Predrag Matvejevic
vede nero. Dopo la “sconfitta totale” del
recente vertice Euromed, le due sponde del Mediterraneo
rimangono terribilmente lontane: “Il rapporto
economico-finanziario, nonostante gli annunci, si è
rivelato quasi inconsistente. La priorità dell’Ue,
nell’ultimo decennio, è stato il rapporto
con un’altra Europa, quella dei paesi orientali”.
Studioso, poeta, saggista, Matvejevic una volta ha detto:
“Le frontiere vere del Mediterraneo non sono statali,
non sono neanche storiche. Le frontiere vere del Mediterraneo
sono l’ulivo, il mandorlo, il fico, il melograno.
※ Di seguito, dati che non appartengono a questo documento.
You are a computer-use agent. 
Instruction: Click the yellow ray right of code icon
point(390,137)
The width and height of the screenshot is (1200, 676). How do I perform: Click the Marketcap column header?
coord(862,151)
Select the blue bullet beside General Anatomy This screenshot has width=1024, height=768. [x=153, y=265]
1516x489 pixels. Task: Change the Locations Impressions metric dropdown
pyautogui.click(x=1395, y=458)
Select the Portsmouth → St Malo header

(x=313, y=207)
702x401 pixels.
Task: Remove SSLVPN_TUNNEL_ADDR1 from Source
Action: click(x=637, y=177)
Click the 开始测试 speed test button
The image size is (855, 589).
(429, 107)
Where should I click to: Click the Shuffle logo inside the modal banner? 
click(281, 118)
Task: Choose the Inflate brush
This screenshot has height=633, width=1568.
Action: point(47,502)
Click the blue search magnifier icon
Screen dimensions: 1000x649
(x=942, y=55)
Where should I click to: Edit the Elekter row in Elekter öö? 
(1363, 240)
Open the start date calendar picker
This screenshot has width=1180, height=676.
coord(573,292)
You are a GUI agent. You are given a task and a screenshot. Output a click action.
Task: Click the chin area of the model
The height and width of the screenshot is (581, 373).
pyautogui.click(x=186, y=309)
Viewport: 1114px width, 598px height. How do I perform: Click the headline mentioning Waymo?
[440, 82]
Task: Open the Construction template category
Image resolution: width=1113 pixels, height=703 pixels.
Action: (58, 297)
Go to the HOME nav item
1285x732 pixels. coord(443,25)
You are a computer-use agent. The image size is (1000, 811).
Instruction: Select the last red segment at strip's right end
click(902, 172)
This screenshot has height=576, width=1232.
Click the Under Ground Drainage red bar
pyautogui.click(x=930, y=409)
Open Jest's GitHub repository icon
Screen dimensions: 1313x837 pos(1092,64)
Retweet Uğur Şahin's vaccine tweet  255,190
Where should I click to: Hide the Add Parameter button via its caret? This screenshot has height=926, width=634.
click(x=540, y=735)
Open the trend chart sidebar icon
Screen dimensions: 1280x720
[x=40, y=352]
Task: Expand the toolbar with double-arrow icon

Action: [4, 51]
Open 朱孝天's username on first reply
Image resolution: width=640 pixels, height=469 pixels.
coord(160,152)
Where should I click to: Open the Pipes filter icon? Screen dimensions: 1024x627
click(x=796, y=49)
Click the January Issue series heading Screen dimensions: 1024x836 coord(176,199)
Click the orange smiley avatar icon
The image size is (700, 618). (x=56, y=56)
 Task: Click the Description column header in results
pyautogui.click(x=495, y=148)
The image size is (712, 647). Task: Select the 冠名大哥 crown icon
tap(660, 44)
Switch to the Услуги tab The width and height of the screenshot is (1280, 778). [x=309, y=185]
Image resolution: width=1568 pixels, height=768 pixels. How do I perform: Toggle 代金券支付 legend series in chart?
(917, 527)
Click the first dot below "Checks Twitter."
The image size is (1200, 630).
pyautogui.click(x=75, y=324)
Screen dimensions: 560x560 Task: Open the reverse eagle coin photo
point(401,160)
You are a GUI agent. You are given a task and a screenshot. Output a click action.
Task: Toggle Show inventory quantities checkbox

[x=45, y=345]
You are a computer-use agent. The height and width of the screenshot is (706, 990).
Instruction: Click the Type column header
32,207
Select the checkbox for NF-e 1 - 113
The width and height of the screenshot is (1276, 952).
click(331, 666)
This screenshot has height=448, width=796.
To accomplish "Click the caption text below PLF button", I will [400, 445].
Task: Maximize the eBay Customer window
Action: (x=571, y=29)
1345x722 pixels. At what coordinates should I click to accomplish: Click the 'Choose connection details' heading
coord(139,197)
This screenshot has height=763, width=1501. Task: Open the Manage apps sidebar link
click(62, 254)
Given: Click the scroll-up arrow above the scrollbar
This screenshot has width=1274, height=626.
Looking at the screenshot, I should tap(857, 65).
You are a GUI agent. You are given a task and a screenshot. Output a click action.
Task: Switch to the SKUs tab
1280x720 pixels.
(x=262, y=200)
Fin dove va il fico senza diventare selvaggio è
il Mediterraneo. Fin dove va il melograno senza diventare
acido è il Mediterraneo. Fin dove va l’ulivo
e sull’altra sponda la palma. Dunque così
si può vedere il Mediterraneo, fuori da queste
contingenze storiche, da queste vicende conflittuali
che stiamo vivendo”. La biografia di Matvejevic,
autore tra l’altro di Breviario Mediterraneo,
Epistolario dell’altra Europea e del recente Un’Europa
maledetta, basta da sola a fare di quest’uomo
un vero europeo, un grande europeo. Nato a Mostar nel
1932 da padre russo e madre croata della Bosnia-Erzegovina,
è professore all’Università di Zagabria
e poi alla Sorbona a Parigi, mentre oggi insegna letterature
slave a La Sapienza di Roma. Ex consulente per il Mediterraneo
per la Commissione europea di Romano Prodi, nel 2000
ha ricevuto un incarico dall’Alto Commissariato
dell’Onu per i territori dell’ex-Jugoslavia,
e oggi vive tra Parigi e Roma.
“È utopistico pensare ad un processo di
adesione per i paesi della sponda sud del mediterraneo
– ci dice – ma la cosa peggiore sarebbe
la politica del Ponzio Pilato”. Matvejevic loda
Zapatero, rimprovera l’Italia di “non avere
più una politica mediterranea”, e spiega
sconsolato che, in questo momento in cui la politica
sembra aver fallito, solo attraverso le fondazioni culturali
può mantenersi vivo il dialogo euromediterraneo.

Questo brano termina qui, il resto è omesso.